Brano scelto
Esistono due tipologie d’ipertensione, quella primaria o essenziale e quella secondaria. L’ipertensione, si definisce, primaria quando si ha un rialzo abnorme della pressione sanguigna causato da fattori non identificabili. Mentre al contrario si definisce secondaria quando è possibile associare tale rialzo ad una causa ben precisa. Per quanto riguarda la prima tipologia vi sono parecchi studi in corso per cercare di individuarne le possibili cause, ma fra tutte sembra predominare quella della predisposizione genetica. Le possibili cause dell’ipertensione secondaria, invece, sono ben note, infatti fattori concomitanti e scatenanti sono: l’insufficienza renale, le malattie vascolari renali, la sindrome di Cushing, l’iperaldosteronismo, l’uso del contraccettivo orale, l’obesità. Quest’ultima è epidemiologicamente accertato che si associ all’ipertensione arteriosa, con una prevalenza tre volte superiore alla prevalenza nella popolazione normale, inoltre questo stesso rischio è presente nei bambini in età scolare. L’ipertensione è uno dei fattori di rischio dell’insorgenza della malattia aterosclerotica, per esempio: l’ictus, l’infarto del miocardio, la malattia coronarica, lo scompenso cardiaco congestizio e le malattie arteriose periferiche. Sicuramente uno dei fattori causali dell’ipertensione è l’alimentazione errata, insieme con questa vi sono tre terapie, non farmacologiche, correlate e raccomandate dalle società scientifiche che sono:

  • il calo ponderale
  • la restrizione di sodio
  • la restrizione di alcool

Nella forma primaria la “semplice restrizione dietetica” insieme all’esercizio fisico è sufficiente a diminuire i valori pressori; mentre nella forma secondaria un’adeguata dietoterapia è in grado di ridurre il quantitativo di farmaci necessari d’assumere. In merito al calo ponderale si è potuto stabilire che una diminuzione del peso corporeo medio tra i 5 e i 7 Kg può ridurre la pressione arteriosa mediamente di circa 10 – 20 mmHg, sia per la diastolica che per la sistolica, in soggetti con un sovrappeso superiore al 10% del peso ideale. Bisogna anche sottolineare che non tutti gli obesi sono ipertesi. Si è cercato di trovare le possibili cause della comparsa d’ipertensione negli obesi, fra tutte, quelle che sono risultate maggiormente attendibili sono:

  • la distribuzione del grasso viscerale;
  • la morfologia delle cellule adipose;
  • l’ipotesi su base ormonale.

Domande da svolgere
- A) Rispondi alle domande seguenti in base al testo sull'ipertensione.
(i) Quando l'ipertensione si definisce primaria?
(ii) Negli obesi, quante volte è superiore la prevalenza dell'ipertensione arteriosa rispetto alla popolazione normale?
(iii) Di quanto può ridursi mediamente la pressione arteriosa con una diminuzione del peso corporeo medio tra i 5 e i 7 Kg?
- B) Riporta senza modifiche il passo del testo sull'ipertensione da "Nella forma primaria" a "su base ormonale.".

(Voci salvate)

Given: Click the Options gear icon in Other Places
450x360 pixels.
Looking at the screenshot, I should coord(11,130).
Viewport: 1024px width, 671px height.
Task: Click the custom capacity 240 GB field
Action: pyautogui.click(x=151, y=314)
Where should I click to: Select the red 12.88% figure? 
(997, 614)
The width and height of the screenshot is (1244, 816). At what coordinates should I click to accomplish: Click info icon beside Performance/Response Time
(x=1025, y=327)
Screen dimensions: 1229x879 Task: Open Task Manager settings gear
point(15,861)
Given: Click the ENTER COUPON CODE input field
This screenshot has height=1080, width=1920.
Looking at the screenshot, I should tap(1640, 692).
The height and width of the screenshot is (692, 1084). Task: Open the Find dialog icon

Risposte in ordine
- A)
(i) Quando il rialzo abnorme della pressione sanguigna è causato da fattori non identificabili.
(ii) Tre volte.
(iii) Di circa 10 – 20 mmHg, sia la diastolica sia la sistolica, in soggetti con un sovrappeso superiore al 10% del peso ideale.

- B)
Nella forma primaria la “semplice restrizione dietetica” insieme all’esercizio fisico è sufficiente a diminuire i valori pressori; mentre nella forma secondaria un’adeguata dietoterapia è in grado di ridurre il quantitativo di farmaci necessari d’assumere. In merito al calo ponderale si è potuto stabilire che una diminuzione del peso corporeo medio tra i 5 e i 7 Kg può ridurre la pressione arteriosa mediamente di circa 10 – 20 mmHg, sia per la diastolica che per la sistolica, in soggetti con un sovrappeso superiore al 10% del peso ideale. Bisogna anche sottolineare che non tutti gli obesi sono ipertesi. Si è cercato di trovare le possibili cause della comparsa d’ipertensione negli obesi, fra tutte, quelle che sono risultate maggiormente attendibili sono:

  • la distribuzione del grasso viscerale;
  • la morfologia delle cellule adipose;
  • l’ipotesi su base ormonale.